— start DOCUMENT EXTRACT —

Friday, July 31, 2015

Is copy and paste a net time saver?

Many programmers have advocated disabling copy and paste because the resulting errors can be so painful.   That indeed was the source of this lack of total internal reflection in the little cube from an earlier post:

The photo on the left has a strong internal reflection at the bottom of the cube
I tracked a bunch of rays and it turned out the total internal reflection was occurring, but the polarization transformed wrong.   This code:

            r_s = 1-r_s;
            r_p = 1-r_s;



Should have been

            r_s = 1-r_s;
            r_p = 1-r_p;

Such typos are often so deadly because they take things in range (0-1 in this case) and keep them in range.  Fixing this at least has hit that most glaring problem (the sphere looks a bit better too):


Thursday, July 30, 2015

Yet another renderer validation experiment

Now that I have polarization orientation on the iPad right I did another crude experiment.

— end DOCUMENT EXTRACT —
— start RECORDS SUPPLIED —

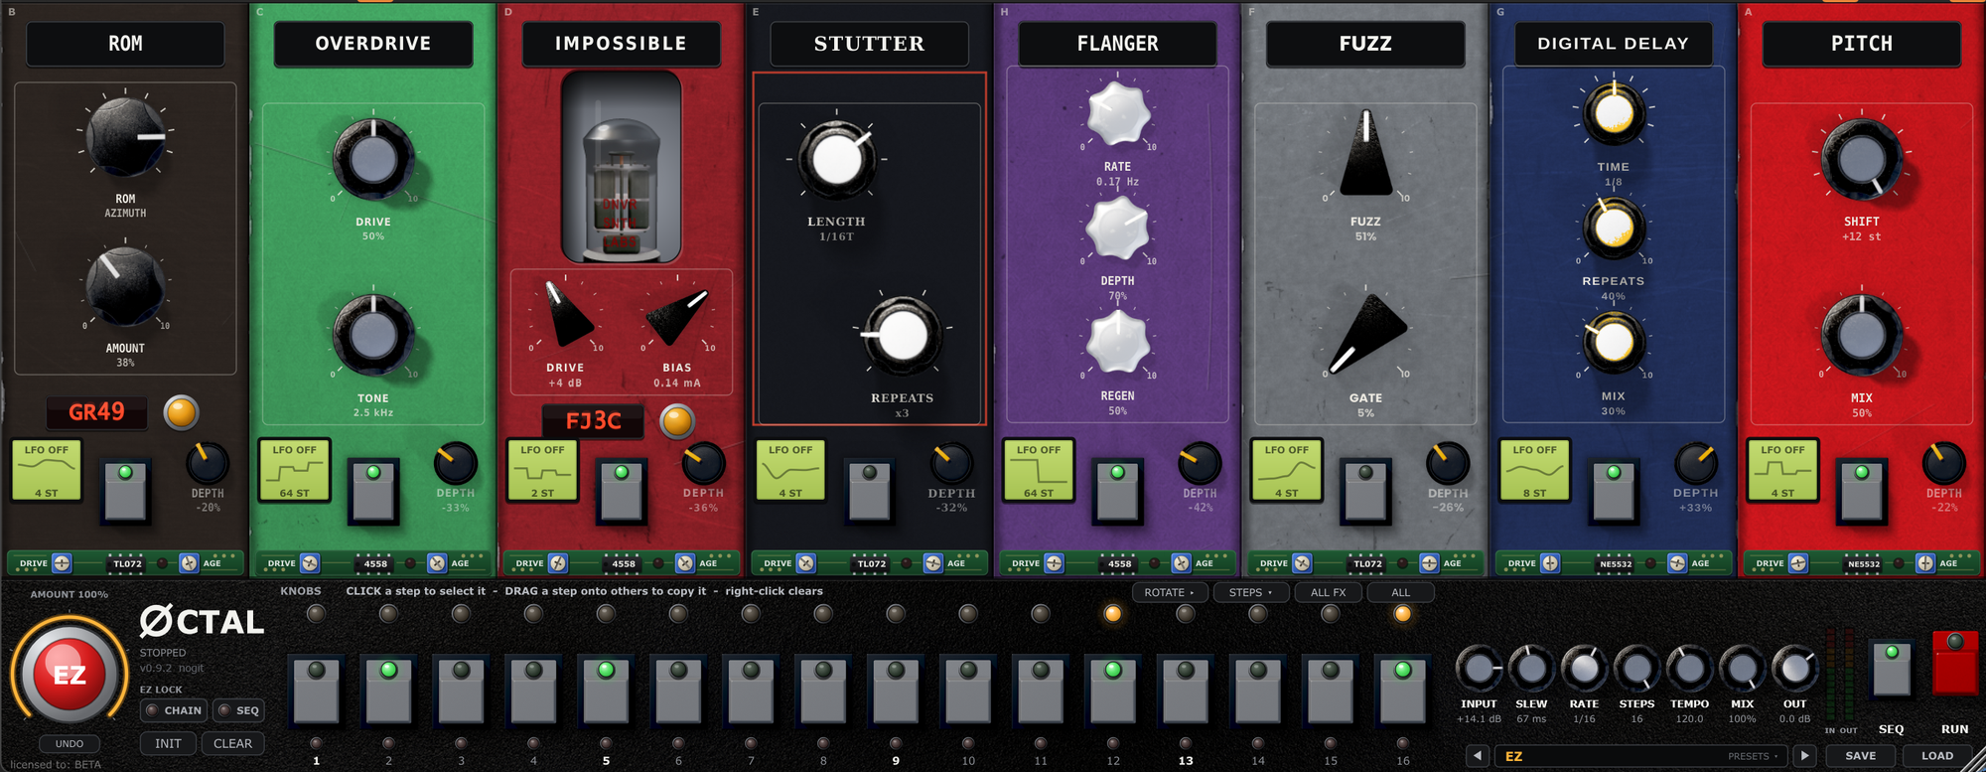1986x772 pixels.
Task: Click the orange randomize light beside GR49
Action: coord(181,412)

— end RECORDS SUPPLIED —
— start RECORDS SUPPLIED —

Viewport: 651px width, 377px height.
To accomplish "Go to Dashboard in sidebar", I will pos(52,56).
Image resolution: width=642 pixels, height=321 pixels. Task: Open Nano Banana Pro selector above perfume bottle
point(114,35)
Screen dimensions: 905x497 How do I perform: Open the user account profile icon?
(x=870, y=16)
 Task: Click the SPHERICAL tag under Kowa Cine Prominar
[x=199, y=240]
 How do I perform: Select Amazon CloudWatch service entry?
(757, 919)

— end RECORDS SUPPLIED —
— start RECORDS SUPPLIED —

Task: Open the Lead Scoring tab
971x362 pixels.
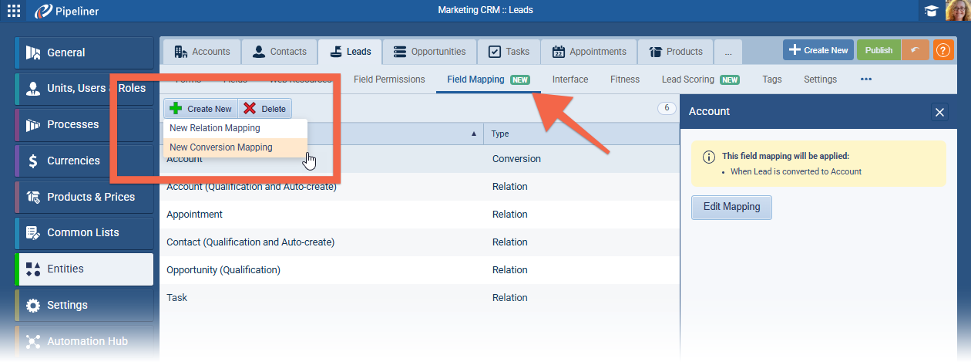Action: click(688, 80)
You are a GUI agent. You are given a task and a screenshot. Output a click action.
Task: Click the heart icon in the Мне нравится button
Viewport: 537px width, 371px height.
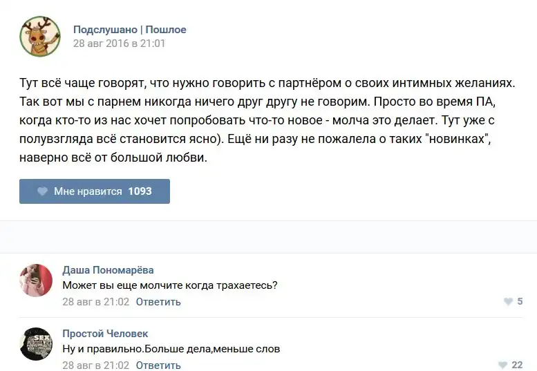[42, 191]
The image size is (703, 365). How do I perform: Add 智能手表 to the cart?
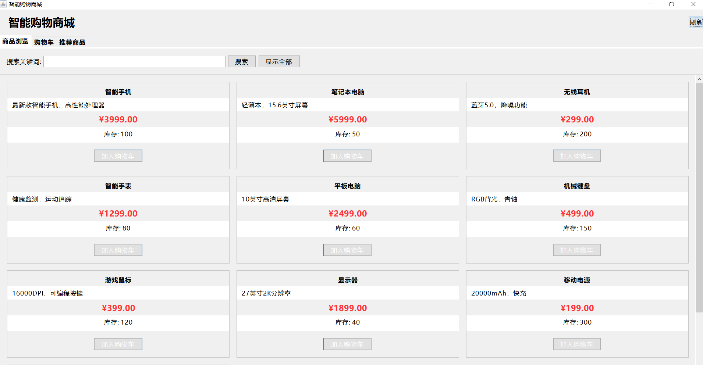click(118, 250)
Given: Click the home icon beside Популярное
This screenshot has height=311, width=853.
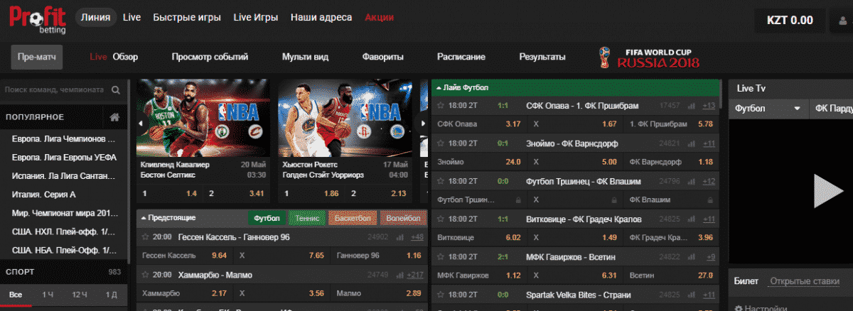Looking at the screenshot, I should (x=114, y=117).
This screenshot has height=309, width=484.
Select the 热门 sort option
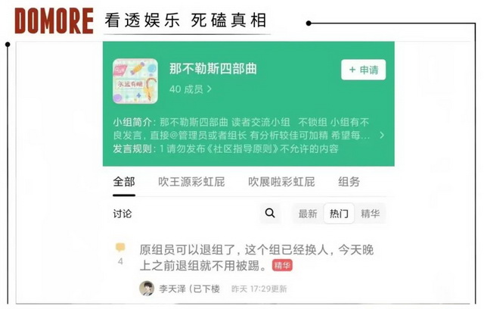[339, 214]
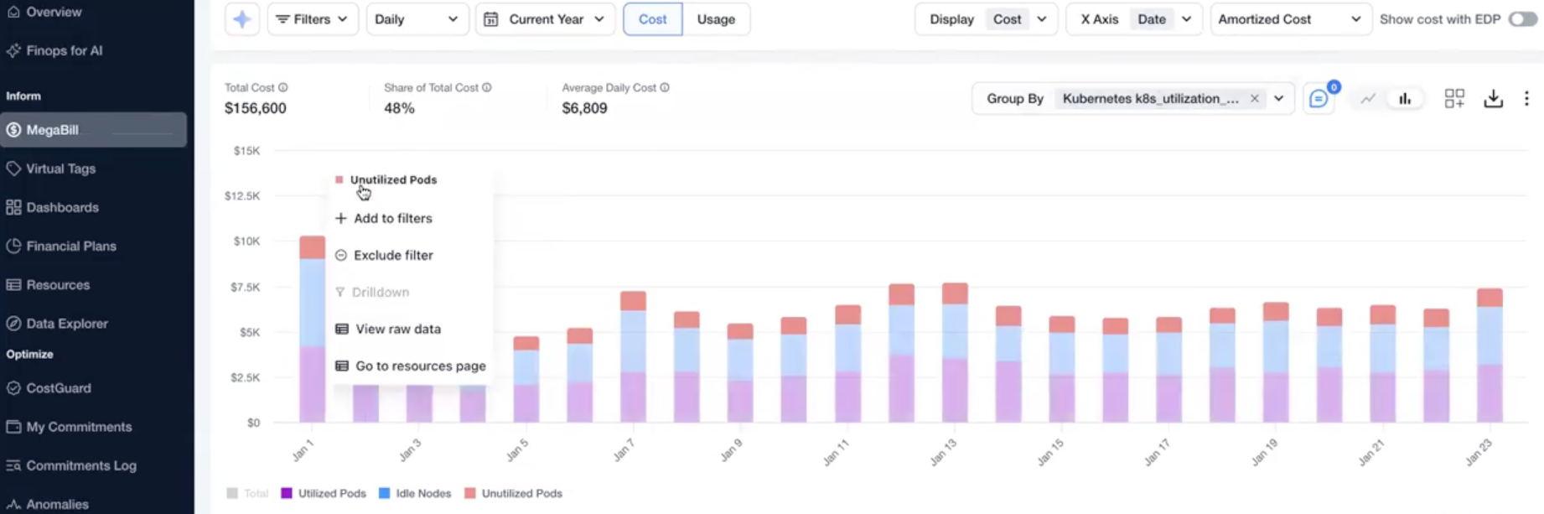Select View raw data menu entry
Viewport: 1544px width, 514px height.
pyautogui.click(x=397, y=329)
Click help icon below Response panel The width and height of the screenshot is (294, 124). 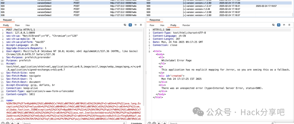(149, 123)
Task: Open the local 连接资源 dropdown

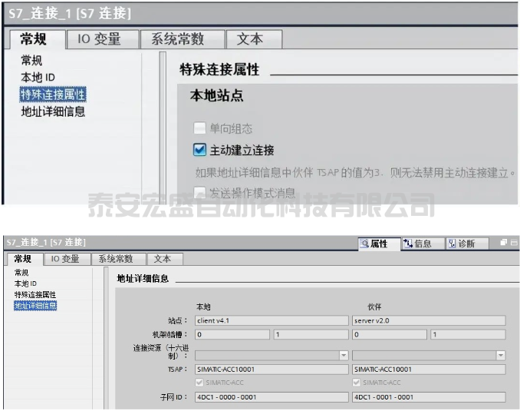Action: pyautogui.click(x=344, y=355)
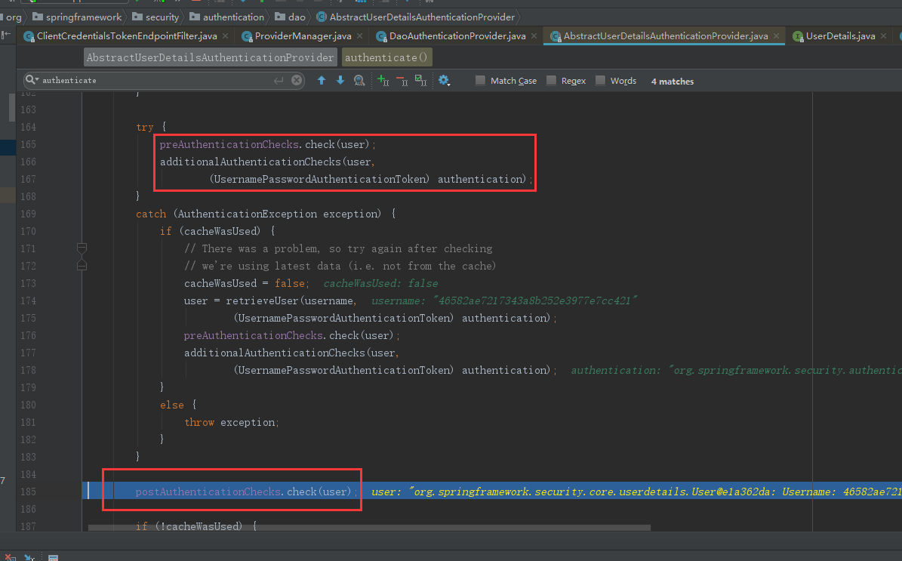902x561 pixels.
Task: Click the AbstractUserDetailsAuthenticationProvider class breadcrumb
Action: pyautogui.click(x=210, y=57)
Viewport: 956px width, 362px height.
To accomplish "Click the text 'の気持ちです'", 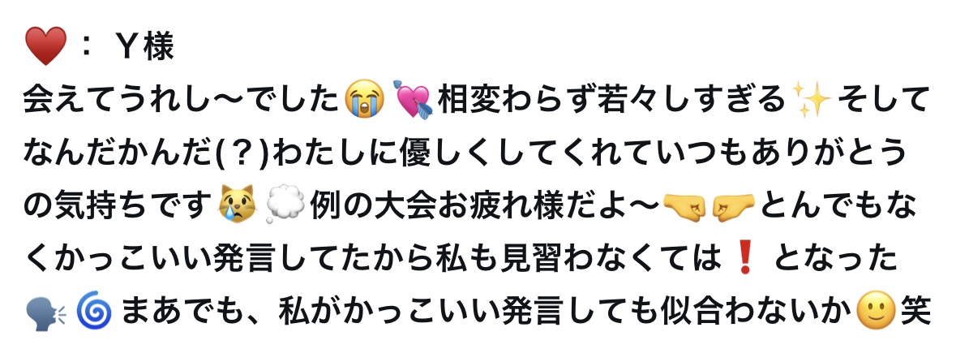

— end RECORDS SUPPLIED —

LIST OF TASKS
A) Retype everything in the blog post from "Should have been" down to "another crude experiment.".
B) Summarize the blog post in two sentences.
C) Write what comes next in the blog post about the renderer, starting after its last sentence.

RESULTS BY TASK
A)
Should have been

            r_s = 1-r_s;
            r_p = 1-r_p;

Such typos are often so deadly because they take things in range (0-1 in this case) and keep them in range.  Fixing this at least has hit that most glaring problem (the sphere looks a bit better too):


Thursday, July 30, 2015

Yet another renderer validation experiment

Now that I have polarization orientation on the iPad right I did another crude experiment.

B) Many programmers advocate disabling copy and paste because the errors it causes can be so painful, and one such error explains the missing total internal reflection in the little cube from an earlier post: the line "r_p = 1-r_s;" should have been "r_p = 1-r_p;". Typos like this are especially deadly because they keep values in range, and fixing this one took care of the most glaring problem and made the sphere look a bit better too.

C)
  
Left: photo, Right:rendering
There is one glaring difference: the reflection at the bottom of the cube the ball is sitting on.   It looks like total internal reflection in the photo and definitely not in the rendering.   Could be uncareful position calibration and could be refractive index error in the input.   Or of course bug in the renderer.   Looks like to go further I will need to do a very careful scene setup, and use a camera that has raw output (sadly the iPhone doesn't as far as I know).

Question: what is the best BRDF model for materials such as glossy paint?  My first impulse is to go use the Disney model, but I bet there is something specific for architectural materials that is used in practice these days?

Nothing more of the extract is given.